The Kid Laroi singles chronology
| "Girls" (2024) | "Baby I'm Back" (2024) | "Aperol Spritz" (2024) |

Gunna singles chronology
| "Champs Elysées" (2024) | "Baby I'm Back" (remix) (2024) | "Him All Along" (2024) |

Music video
- "Baby I'm Back" on YouTube

= Baby I'm Back (The Kid Laroi song) =

"Baby I'm Back" is a song by Australian rapper and singer the Kid Laroi. It was sent to Italian radio stations on 27 September 2024 as the third single from the deluxe edition of his debut studio album, The First Time (2023). A remix of the song with American rapper Gunna was released through Columbia Records the same day. Written by Laroi and co-producers Antonio "Dopamine" Zito and Rogét Chahayed, the track samples "Baby Come Back" by Player, with band members J. C. Crowley and Peter Beckett additionally receiving songwriting credits.

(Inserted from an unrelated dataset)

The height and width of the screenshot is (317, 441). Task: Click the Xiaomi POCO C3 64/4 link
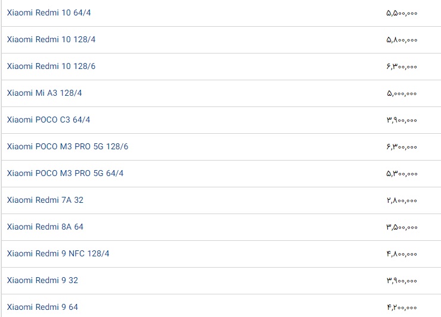pyautogui.click(x=49, y=120)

At the 2025 ARIA Music Awards, the song was nominated for Best Hip Hop/Rap Release.

==Composition and lyrics==
"Baby I'm Back" begins with a sample from "Baby Come Back" that leads into Laroi reminiscing about how hectic his past year has been. He reflects on his ever-growing star power and love life while touching on the unpleasant side of fame. Laroi mentions having "friends who just pretend and say they love everything" and promises his new relationship is "too rеal for [him] to care what [others] think". The remix remains mostly the same structurally and instrumentally, outside of Gunna now handling the second verse and Laroi providing the third.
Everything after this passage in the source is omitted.